El estudio analiza cómo contribuyen al calentamiento global las alternativas existentes para la climatización de terrazas en Madrid tras la prohibición de colocar estufas de gas en terrazas.
El informe del CIRCE concluye que el uso de sillas Termyca en terrazas podría reducir hasta un 99,39% las emisiones de CO2 a la atmósfera, comparado con las emisiones de las estufas de butano.
Si comparamos las emisiones de CO2 con las de las estufas eléctricas, esta rebaja supondría un descenso del 97,86%.
Las terrazas de Madrid tienen de media 2,87 estufas y unas 30,67 sillas. Por lo que podría decirse que cada estufa podría ser reemplazada por 10,68 sillas Termyca. De promedio, una estufa de butano emite 163 veces más emisiones de gases de efecto invernadero que las 10,67 sillas Termyca por las que podría ser sustituida. El mismo número de sillas genera 47 veces menos emisiones que una estufa eléctrica.
El informe del CIRCE plantea el estudio con diferentes escenarios. Los investigadores señalaron que solo en Madrid el uso de estufas de butano en terrazas genera 64.498 toneladas de CO2 a la atmósfera; esta cifra baja hasta 18.514 toneladas de CO2 con estufas eléctricas y en el caso de sustituir todas las estufas de butano o eléctricas de Madrid por las sillas Termyca caería hasta las 396 toneladas anuales.
El estudio pretende demostrar la contribución del uso de las sillas Termyca en la reducción de la demanda de calefacción de los edificios y su consecuente impacto en la huella de carbono.

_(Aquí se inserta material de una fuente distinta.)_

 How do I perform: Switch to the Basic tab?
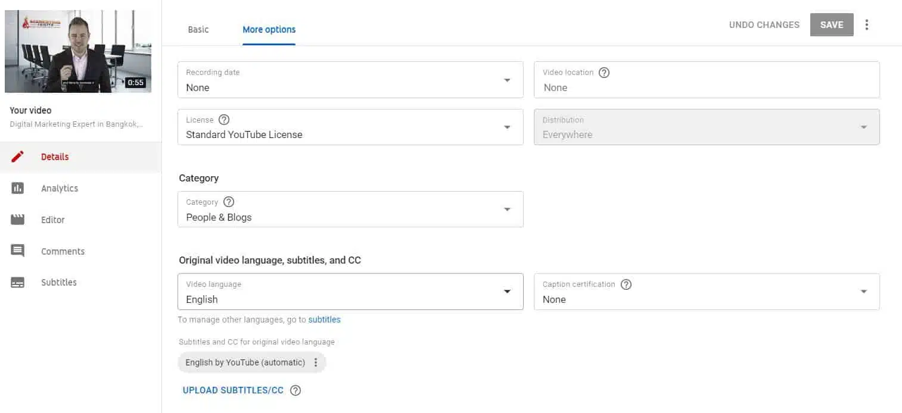click(198, 29)
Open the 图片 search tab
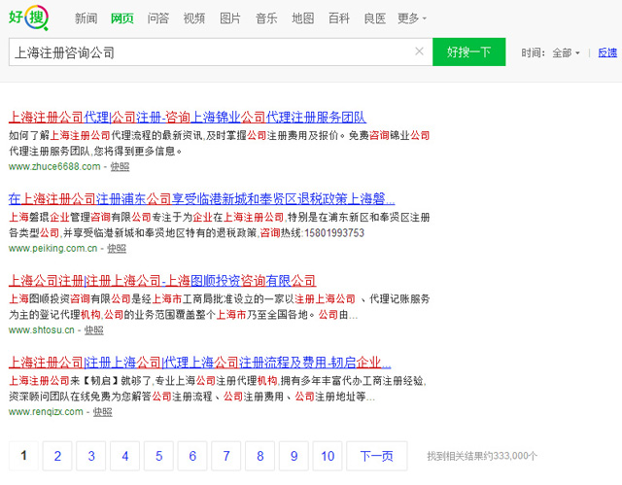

El informe del CIRCE determina que bajando la temperatura de consigna de un edificio público de 22º a 17º, con las sillas Termyca se mantiene la sensación térmica de los usuarios consiguiendo un ahorro en calefacción de entre un 40% y un 41%.

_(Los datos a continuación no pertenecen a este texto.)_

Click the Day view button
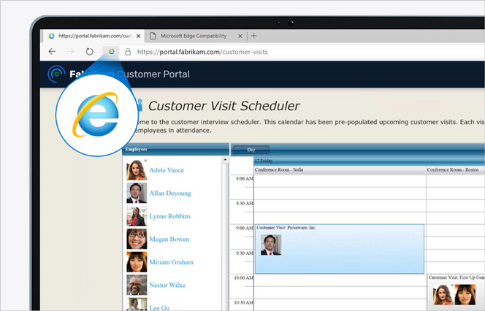Viewport: 485px width, 311px height. point(251,150)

Para estudiar la influencia de las sillas Termyca en el comportamiento térmico y energético de un edificio se ha seleccionado un edificio educativo de referencia de Zaragoza y se han realizado simulaciones en diferentes escenarios con diferentes hipótesis de sistemas de calefacción.
El estudio demuestra que cuando la temperatura de consigna se establece en 17º (cinco menos respecto al escenario original), el uso de sillas Termyca permitiría un ahorro del consumo de calefacción entre un 40,82% en el caso de que se utilicen las sillas solo en las tres horas lectivas más frías de la mañana y un 41,02% con cinco horas de funcionamiento y hasta un 41,20% para ocho horas de encendido de las sillas.
Estos datos los obtenemos con una ratio de 1,5 m2/persona. Si ampliamos esta ratio a 3 metros cuadrados por persona, el ahorro supera también el 40% en todas las franjas horarias de uso. Con ello, conseguimos reducciones de las emisiones a la atmósfera del 33% para el caso de sistemas de calefacción con gas natural; del 35% para calefacción de gasóleo y del 34% para edificios con radiadores eléctricos.